- [Activity]: Below are records; write all of them out exactly.

[Saved data entries]
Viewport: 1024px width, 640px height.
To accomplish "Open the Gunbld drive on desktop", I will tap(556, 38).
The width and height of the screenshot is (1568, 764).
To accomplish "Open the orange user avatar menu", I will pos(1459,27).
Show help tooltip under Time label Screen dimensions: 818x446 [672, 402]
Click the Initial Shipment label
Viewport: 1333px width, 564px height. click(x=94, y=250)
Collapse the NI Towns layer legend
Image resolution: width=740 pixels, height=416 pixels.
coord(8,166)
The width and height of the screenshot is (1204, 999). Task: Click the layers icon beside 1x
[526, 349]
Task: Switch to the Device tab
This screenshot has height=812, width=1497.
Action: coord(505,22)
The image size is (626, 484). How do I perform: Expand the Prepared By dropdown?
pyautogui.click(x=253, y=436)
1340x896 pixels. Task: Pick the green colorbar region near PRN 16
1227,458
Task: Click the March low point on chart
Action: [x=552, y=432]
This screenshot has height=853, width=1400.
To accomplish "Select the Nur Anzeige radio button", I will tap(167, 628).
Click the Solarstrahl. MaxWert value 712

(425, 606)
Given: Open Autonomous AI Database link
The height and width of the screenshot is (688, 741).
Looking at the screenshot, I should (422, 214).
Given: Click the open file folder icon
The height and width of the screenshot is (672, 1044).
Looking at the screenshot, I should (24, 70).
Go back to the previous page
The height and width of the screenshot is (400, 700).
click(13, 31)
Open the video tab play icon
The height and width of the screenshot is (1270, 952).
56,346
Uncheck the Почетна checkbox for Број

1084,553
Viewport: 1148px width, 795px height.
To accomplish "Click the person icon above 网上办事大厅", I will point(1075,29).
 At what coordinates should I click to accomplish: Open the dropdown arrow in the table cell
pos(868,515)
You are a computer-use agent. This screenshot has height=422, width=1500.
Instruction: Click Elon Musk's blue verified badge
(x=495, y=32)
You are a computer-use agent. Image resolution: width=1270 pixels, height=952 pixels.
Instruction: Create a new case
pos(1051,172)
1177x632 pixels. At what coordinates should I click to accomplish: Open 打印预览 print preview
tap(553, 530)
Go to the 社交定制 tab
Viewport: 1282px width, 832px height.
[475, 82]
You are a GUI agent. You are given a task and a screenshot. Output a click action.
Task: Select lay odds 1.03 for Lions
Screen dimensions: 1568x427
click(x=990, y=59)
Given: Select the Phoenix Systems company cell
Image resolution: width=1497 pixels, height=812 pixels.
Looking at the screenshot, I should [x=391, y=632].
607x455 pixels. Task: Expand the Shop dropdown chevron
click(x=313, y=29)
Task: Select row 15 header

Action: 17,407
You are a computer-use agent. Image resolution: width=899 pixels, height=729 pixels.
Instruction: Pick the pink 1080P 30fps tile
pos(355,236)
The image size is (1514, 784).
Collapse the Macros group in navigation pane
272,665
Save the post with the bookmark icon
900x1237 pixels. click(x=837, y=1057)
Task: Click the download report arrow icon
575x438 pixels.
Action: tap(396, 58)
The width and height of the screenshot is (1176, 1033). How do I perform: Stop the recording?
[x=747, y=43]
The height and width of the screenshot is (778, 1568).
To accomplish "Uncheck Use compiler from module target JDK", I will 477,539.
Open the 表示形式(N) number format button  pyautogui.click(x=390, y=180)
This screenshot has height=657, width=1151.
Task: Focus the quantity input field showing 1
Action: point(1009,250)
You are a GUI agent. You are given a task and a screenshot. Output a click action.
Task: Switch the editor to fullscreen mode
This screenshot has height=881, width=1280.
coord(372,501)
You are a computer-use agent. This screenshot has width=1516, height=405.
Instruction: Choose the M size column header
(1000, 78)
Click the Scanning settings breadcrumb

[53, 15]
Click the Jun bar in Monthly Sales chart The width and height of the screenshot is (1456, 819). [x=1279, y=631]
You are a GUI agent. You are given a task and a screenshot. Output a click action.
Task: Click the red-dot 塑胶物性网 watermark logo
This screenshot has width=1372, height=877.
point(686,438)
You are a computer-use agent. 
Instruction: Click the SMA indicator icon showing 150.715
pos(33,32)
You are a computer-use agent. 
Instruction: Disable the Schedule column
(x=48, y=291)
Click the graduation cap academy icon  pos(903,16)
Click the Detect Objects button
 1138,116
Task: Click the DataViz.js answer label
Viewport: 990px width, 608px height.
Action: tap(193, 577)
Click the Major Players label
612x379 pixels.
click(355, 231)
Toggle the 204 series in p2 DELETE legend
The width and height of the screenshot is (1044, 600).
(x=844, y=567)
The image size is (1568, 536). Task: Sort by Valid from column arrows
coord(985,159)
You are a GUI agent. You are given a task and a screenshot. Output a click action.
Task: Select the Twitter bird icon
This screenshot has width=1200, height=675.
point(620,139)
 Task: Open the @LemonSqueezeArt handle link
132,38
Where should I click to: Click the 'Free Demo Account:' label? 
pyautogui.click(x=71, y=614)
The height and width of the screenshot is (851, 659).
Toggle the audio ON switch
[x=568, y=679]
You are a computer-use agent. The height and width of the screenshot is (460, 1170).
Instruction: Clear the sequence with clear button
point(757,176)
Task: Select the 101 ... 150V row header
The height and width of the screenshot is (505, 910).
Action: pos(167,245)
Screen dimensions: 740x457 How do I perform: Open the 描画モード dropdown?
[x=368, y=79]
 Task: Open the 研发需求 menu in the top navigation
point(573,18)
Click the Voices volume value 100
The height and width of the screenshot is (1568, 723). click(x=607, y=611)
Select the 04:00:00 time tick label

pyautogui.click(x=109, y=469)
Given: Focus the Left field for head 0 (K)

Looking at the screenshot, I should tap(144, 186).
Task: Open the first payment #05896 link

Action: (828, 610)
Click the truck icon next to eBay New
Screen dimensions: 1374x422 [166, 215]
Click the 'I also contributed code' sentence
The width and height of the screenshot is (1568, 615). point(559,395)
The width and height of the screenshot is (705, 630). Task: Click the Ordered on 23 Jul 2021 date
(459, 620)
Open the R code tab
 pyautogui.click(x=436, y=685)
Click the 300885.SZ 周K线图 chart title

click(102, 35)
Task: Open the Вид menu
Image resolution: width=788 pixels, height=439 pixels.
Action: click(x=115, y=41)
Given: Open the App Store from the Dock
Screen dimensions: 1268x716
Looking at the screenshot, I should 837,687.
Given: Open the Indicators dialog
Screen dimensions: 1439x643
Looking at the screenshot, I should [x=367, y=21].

- [Output for this task]:
Viewport: 1024px width, 640px height.
To accomplish "Open the Gunbld drive on desktop", I will tap(556, 38).
The width and height of the screenshot is (1568, 764).
To accomplish "Open the orange user avatar menu", I will pos(1459,27).
Show help tooltip under Time label Screen dimensions: 818x446 [672, 402]
Click the Initial Shipment label
Viewport: 1333px width, 564px height. click(x=94, y=250)
Collapse the NI Towns layer legend
Image resolution: width=740 pixels, height=416 pixels.
coord(8,166)
The width and height of the screenshot is (1204, 999). Task: Click the layers icon beside 1x
[526, 349]
Task: Switch to the Device tab
This screenshot has height=812, width=1497.
Action: coord(505,22)
The image size is (626, 484). How do I perform: Expand the Prepared By dropdown?
pyautogui.click(x=253, y=436)
1340x896 pixels. Task: Pick the green colorbar region near PRN 16
1227,458
Task: Click the March low point on chart
Action: [x=552, y=432]
This screenshot has height=853, width=1400.
To accomplish "Select the Nur Anzeige radio button", I will tap(167, 628).
Click the Solarstrahl. MaxWert value 712

(425, 606)
Given: Open Autonomous AI Database link
The height and width of the screenshot is (688, 741).
Looking at the screenshot, I should (422, 214).
Given: Click the open file folder icon
The height and width of the screenshot is (672, 1044).
Looking at the screenshot, I should (24, 70).
Go back to the previous page
The height and width of the screenshot is (400, 700).
click(13, 31)
Open the video tab play icon
The height and width of the screenshot is (1270, 952).
56,346
Uncheck the Почетна checkbox for Број

1084,553
Viewport: 1148px width, 795px height.
To accomplish "Click the person icon above 网上办事大厅", I will point(1075,29).
 At what coordinates should I click to accomplish: Open the dropdown arrow in the table cell
pos(868,515)
You are a computer-use agent. This screenshot has height=422, width=1500.
Instruction: Click Elon Musk's blue verified badge
(x=495, y=32)
You are a computer-use agent. Image resolution: width=1270 pixels, height=952 pixels.
Instruction: Create a new case
pos(1051,172)
1177x632 pixels. At what coordinates should I click to accomplish: Open 打印预览 print preview
tap(553, 530)
Go to the 社交定制 tab
Viewport: 1282px width, 832px height.
[475, 82]
You are a GUI agent. You are given a task and a screenshot. Output a click action.
Task: Select lay odds 1.03 for Lions
Screen dimensions: 1568x427
click(x=990, y=59)
Given: Select the Phoenix Systems company cell
Image resolution: width=1497 pixels, height=812 pixels.
Looking at the screenshot, I should [x=391, y=632].
607x455 pixels. Task: Expand the Shop dropdown chevron
click(x=313, y=29)
Task: Select row 15 header

Action: 17,407
You are a computer-use agent. Image resolution: width=899 pixels, height=729 pixels.
Instruction: Pick the pink 1080P 30fps tile
pos(355,236)
The image size is (1514, 784).
Collapse the Macros group in navigation pane
272,665
Save the post with the bookmark icon
900x1237 pixels. click(x=837, y=1057)
Task: Click the download report arrow icon
575x438 pixels.
Action: tap(396, 58)
The width and height of the screenshot is (1176, 1033). How do I perform: Stop the recording?
[x=747, y=43]
The height and width of the screenshot is (778, 1568).
To accomplish "Uncheck Use compiler from module target JDK", I will 477,539.
Open the 表示形式(N) number format button  pyautogui.click(x=390, y=180)
This screenshot has height=657, width=1151.
Task: Focus the quantity input field showing 1
Action: point(1009,250)
You are a GUI agent. You are given a task and a screenshot. Output a click action.
Task: Switch the editor to fullscreen mode
This screenshot has height=881, width=1280.
coord(372,501)
You are a computer-use agent. This screenshot has width=1516, height=405.
Instruction: Choose the M size column header
(1000, 78)
Click the Scanning settings breadcrumb

[53, 15]
Click the Jun bar in Monthly Sales chart The width and height of the screenshot is (1456, 819). [x=1279, y=631]
You are a GUI agent. You are given a task and a screenshot. Output a click action.
Task: Click the red-dot 塑胶物性网 watermark logo
This screenshot has width=1372, height=877.
point(686,438)
You are a computer-use agent. 
Instruction: Click the SMA indicator icon showing 150.715
pos(33,32)
You are a computer-use agent. 
Instruction: Disable the Schedule column
(x=48, y=291)
Click the graduation cap academy icon  pos(903,16)
Click the Detect Objects button
 1138,116
Task: Click the DataViz.js answer label
Viewport: 990px width, 608px height.
Action: tap(193, 577)
Click the Major Players label
612x379 pixels.
click(355, 231)
Toggle the 204 series in p2 DELETE legend
The width and height of the screenshot is (1044, 600).
(x=844, y=567)
The image size is (1568, 536). Task: Sort by Valid from column arrows
coord(985,159)
You are a GUI agent. You are given a task and a screenshot. Output a click action.
Task: Select the Twitter bird icon
This screenshot has width=1200, height=675.
point(620,139)
 Task: Open the @LemonSqueezeArt handle link
132,38
Where should I click to: Click the 'Free Demo Account:' label? 
pyautogui.click(x=71, y=614)
The height and width of the screenshot is (851, 659).
Toggle the audio ON switch
[x=568, y=679]
You are a computer-use agent. The height and width of the screenshot is (460, 1170).
Instruction: Clear the sequence with clear button
point(757,176)
Task: Select the 101 ... 150V row header
The height and width of the screenshot is (505, 910).
Action: pos(167,245)
Screen dimensions: 740x457 How do I perform: Open the 描画モード dropdown?
[x=368, y=79]
 Task: Open the 研发需求 menu in the top navigation
point(573,18)
Click the Voices volume value 100
The height and width of the screenshot is (1568, 723). click(x=607, y=611)
Select the 04:00:00 time tick label

pyautogui.click(x=109, y=469)
Given: Focus the Left field for head 0 (K)

Looking at the screenshot, I should tap(144, 186).
Task: Open the first payment #05896 link

Action: (828, 610)
Click the truck icon next to eBay New
Screen dimensions: 1374x422 [166, 215]
Click the 'I also contributed code' sentence
The width and height of the screenshot is (1568, 615). point(559,395)
The width and height of the screenshot is (705, 630). Task: Click the Ordered on 23 Jul 2021 date
(459, 620)
Open the R code tab
 pyautogui.click(x=436, y=685)
Click the 300885.SZ 周K线图 chart title

click(102, 35)
Task: Open the Вид menu
Image resolution: width=788 pixels, height=439 pixels.
Action: click(x=115, y=41)
Given: Open the App Store from the Dock
Screen dimensions: 1268x716
Looking at the screenshot, I should 837,687.
Given: Open the Indicators dialog
Screen dimensions: 1439x643
Looking at the screenshot, I should [x=367, y=21].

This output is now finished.